WRITTEN TASK A:
Gather every line of the records below that contains the string "card", treating uppercase and lowercase as different.

From the standpoint of a local data manipulation engine, it's tough to beat VFP working with native DBF tables; it certainly beats the pants off Access/Jet and the other similar file-service oriented data manipulation schemes when used correctly. The key is when used correctly - a poorly implemented native DBF based database written in VFP, where bad decisions have been made about creating indexes and the like, may be outperformed by a well-designed Access application. Given two systems built by equivalently-competent developers, I'd bet on the VFP app, though.

The situation changes where you don't want to rely on file-service level table manipulation; any time bandwidth is scarce and server processing capacity is high, use of a backend database product pays off well, with applications that are designed to make use of the backend processing the data for them. A backend database isn't going to be of great assistance if your application consists of a browse of a single table of 1,000,0000 records, because the data has to be moved from the server to the local station in its entirety to be able to browse the whole table at once. If, OTOH, you can pose queries to the backend selecting a small set of records from the total set to be moved to the front-end application, the backend will pay off handsomely, because only a small number of records have to move over the network connection; queries and relatively small recordsets move back and forth rather than entire files.

I've played with a number of backend products; I find SQL Server to fit my needs well. There are good arguments at time for other products; the ability to deploy the server on a non-Windows platform server is one example; given an HP Unix box or IBM mainframe as the server platform, SQL Server 7 simply isn't an option; DB2 or Oracle, which can run on these server platforms are clearly better choices. Specific features of backend products vary as well, and there are places where better choices than SQL Server exist.

From my POV, being Win32-centric, SQL Server is a tool of first choice; it has the obvious advantage of permitting prototyping using the MSDE, with direct portability of what I develop under the MSDE engine into the SQL Server platform. YMMV; like I said, there may be other factors that argue against the use of SQL Server 7 for a given environment.

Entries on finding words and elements
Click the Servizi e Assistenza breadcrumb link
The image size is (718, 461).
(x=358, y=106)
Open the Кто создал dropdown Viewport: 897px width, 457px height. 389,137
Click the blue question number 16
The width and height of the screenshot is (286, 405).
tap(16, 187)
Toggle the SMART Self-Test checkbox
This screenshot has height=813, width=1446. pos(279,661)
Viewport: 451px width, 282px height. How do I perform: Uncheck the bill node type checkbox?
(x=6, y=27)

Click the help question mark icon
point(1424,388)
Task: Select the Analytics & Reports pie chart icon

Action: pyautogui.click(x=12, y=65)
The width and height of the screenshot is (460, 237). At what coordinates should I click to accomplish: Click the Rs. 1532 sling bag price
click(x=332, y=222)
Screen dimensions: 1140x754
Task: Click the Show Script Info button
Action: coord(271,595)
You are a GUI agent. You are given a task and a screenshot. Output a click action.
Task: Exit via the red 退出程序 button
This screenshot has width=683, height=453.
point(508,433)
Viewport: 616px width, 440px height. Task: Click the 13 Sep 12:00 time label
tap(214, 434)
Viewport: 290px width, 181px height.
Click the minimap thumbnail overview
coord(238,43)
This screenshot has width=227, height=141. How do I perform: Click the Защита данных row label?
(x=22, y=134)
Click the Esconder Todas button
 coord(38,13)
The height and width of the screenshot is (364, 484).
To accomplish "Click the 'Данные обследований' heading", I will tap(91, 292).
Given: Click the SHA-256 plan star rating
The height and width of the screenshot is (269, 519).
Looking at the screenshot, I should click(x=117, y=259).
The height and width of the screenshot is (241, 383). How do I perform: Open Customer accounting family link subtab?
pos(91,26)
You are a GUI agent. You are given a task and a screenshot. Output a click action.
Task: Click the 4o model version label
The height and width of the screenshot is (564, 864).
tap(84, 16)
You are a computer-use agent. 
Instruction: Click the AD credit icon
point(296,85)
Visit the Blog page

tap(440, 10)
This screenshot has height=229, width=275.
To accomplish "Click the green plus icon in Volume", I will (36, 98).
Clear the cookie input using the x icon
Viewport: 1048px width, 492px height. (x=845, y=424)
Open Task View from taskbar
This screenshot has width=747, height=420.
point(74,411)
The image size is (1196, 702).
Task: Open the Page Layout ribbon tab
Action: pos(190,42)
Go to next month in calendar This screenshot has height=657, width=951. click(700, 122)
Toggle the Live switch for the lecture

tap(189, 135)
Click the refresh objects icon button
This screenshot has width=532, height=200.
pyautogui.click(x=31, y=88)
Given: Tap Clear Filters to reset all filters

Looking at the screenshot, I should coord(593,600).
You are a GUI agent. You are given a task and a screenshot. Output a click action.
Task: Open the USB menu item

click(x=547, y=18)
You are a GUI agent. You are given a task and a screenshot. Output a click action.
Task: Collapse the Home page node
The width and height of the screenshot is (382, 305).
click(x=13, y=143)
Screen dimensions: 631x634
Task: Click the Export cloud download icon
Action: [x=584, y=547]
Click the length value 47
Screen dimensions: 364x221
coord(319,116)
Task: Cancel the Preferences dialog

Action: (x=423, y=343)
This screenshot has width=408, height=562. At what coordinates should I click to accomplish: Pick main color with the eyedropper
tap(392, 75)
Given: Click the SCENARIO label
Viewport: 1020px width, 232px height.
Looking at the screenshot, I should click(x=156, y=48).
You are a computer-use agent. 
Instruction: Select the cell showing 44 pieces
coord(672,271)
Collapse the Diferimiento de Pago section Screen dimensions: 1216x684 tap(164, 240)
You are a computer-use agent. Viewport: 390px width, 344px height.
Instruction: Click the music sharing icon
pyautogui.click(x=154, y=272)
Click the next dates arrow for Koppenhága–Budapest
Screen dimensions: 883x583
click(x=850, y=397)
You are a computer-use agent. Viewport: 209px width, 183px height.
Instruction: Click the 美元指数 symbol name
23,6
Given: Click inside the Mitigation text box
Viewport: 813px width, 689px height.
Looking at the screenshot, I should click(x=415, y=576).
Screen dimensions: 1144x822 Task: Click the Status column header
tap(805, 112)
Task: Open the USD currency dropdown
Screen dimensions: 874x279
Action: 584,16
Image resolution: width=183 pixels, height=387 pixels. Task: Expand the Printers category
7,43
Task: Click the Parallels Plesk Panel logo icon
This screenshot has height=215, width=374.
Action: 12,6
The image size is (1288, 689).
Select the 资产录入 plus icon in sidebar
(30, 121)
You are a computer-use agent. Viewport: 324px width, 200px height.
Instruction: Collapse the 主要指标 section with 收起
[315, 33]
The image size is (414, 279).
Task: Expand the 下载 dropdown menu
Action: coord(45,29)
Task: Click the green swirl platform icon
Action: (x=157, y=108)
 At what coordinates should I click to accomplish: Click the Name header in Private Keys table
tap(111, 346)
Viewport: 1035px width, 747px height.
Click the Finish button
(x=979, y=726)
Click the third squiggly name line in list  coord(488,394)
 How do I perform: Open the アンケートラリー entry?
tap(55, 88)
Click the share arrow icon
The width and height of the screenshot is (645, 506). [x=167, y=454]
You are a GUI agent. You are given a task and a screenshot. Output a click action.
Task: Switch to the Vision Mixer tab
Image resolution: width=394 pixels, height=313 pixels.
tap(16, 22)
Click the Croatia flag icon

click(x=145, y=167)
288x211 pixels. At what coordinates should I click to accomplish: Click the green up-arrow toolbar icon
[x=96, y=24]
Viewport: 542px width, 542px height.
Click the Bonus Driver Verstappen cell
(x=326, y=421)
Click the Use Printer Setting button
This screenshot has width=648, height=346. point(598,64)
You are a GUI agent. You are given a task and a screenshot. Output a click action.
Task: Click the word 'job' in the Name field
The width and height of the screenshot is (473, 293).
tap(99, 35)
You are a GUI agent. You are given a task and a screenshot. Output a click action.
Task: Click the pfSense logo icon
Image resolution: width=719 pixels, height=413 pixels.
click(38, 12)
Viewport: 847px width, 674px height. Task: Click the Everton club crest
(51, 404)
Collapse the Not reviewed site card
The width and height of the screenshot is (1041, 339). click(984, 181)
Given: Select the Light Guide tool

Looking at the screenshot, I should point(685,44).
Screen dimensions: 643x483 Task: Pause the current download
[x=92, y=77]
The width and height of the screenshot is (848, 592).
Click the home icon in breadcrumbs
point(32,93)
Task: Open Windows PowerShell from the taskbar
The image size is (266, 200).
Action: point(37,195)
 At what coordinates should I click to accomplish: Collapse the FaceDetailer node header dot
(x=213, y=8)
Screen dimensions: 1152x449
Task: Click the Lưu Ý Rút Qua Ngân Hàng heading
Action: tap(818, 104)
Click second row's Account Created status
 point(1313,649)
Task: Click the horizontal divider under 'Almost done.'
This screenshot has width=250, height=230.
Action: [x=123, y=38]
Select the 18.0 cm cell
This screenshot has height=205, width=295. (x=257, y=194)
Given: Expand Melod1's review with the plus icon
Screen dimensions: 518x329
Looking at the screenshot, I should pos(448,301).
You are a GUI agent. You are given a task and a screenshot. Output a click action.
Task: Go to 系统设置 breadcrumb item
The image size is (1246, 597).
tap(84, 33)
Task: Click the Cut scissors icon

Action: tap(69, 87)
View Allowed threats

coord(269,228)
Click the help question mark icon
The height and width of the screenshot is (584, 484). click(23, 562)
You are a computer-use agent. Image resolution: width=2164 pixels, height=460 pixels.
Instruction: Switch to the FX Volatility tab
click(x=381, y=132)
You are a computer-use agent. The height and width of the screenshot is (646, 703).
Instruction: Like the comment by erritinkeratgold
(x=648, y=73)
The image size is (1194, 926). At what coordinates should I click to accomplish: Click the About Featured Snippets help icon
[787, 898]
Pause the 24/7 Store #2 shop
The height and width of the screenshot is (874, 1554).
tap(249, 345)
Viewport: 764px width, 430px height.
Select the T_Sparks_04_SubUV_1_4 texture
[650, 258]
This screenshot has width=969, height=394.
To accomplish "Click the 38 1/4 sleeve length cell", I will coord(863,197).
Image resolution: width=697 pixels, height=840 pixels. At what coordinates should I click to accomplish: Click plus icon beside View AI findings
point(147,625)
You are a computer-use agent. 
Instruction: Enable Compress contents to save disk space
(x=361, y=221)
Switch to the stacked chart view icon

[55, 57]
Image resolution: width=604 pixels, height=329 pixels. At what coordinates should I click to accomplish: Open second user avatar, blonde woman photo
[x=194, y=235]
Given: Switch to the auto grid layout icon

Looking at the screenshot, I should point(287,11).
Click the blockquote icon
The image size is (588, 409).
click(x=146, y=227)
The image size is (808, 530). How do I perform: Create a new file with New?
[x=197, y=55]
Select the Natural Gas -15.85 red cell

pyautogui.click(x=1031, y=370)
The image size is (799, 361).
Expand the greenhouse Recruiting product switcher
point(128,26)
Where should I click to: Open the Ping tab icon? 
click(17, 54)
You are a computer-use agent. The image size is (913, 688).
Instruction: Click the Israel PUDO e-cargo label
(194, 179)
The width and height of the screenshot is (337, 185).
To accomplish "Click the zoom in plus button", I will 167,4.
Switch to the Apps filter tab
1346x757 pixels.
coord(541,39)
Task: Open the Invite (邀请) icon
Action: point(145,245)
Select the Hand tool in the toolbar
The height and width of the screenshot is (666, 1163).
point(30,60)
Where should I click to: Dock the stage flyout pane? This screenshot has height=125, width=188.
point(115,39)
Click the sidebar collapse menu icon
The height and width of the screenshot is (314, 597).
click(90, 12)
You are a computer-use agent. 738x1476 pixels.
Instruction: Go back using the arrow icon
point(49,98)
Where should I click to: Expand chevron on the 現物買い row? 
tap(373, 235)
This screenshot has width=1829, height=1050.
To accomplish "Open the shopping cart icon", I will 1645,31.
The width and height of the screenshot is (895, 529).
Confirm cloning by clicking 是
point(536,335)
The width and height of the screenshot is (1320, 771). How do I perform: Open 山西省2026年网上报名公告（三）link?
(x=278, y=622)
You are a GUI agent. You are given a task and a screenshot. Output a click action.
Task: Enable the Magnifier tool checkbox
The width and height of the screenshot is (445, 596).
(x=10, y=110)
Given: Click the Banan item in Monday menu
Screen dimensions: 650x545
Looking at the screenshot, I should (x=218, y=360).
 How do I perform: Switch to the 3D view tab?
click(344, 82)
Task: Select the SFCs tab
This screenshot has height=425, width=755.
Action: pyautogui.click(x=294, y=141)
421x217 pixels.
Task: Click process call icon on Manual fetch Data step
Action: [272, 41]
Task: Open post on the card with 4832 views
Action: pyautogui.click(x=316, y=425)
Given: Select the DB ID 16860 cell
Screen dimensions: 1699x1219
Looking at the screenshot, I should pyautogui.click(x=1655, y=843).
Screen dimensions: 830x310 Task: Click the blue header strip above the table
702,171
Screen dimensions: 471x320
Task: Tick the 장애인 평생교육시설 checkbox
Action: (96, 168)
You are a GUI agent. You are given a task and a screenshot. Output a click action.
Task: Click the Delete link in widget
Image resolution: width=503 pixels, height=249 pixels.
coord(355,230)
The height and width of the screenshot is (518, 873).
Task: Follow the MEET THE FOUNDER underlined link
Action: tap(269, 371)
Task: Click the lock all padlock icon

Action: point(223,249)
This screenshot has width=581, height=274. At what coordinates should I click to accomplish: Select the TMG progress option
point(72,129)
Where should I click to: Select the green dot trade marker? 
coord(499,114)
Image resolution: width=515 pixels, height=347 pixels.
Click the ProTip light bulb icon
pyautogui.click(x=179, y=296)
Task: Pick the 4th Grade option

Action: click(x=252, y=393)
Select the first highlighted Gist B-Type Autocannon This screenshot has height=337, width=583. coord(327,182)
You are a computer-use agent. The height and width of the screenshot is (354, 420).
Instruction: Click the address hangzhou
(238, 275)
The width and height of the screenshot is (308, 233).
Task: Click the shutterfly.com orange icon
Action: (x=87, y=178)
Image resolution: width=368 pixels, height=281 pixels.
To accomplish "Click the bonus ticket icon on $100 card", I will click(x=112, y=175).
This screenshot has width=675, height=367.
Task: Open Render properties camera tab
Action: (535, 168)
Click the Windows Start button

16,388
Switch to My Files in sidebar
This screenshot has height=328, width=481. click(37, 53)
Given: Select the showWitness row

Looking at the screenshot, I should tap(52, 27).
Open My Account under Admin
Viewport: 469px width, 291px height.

WRITTEN TASK B:
Write out the passage above on database backends, beginning at the words that contain "From my POV, being" and stopping after "a given environment.".

FINAL ANSWER A:
Collapse the Not reviewed site card
Task: Open post on the card with 4832 views
To accomplish "Click the bonus ticket icon on $100 card", I will click(x=112, y=175).

FINAL ANSWER B:
From my POV, being Win32-centric, SQL Server is a tool of first choice; it has the obvious advantage of permitting prototyping using the MSDE, with direct portability of what I develop under the MSDE engine into the SQL Server platform. YMMV; like I said, there may be other factors that argue against the use of SQL Server 7 for a given environment.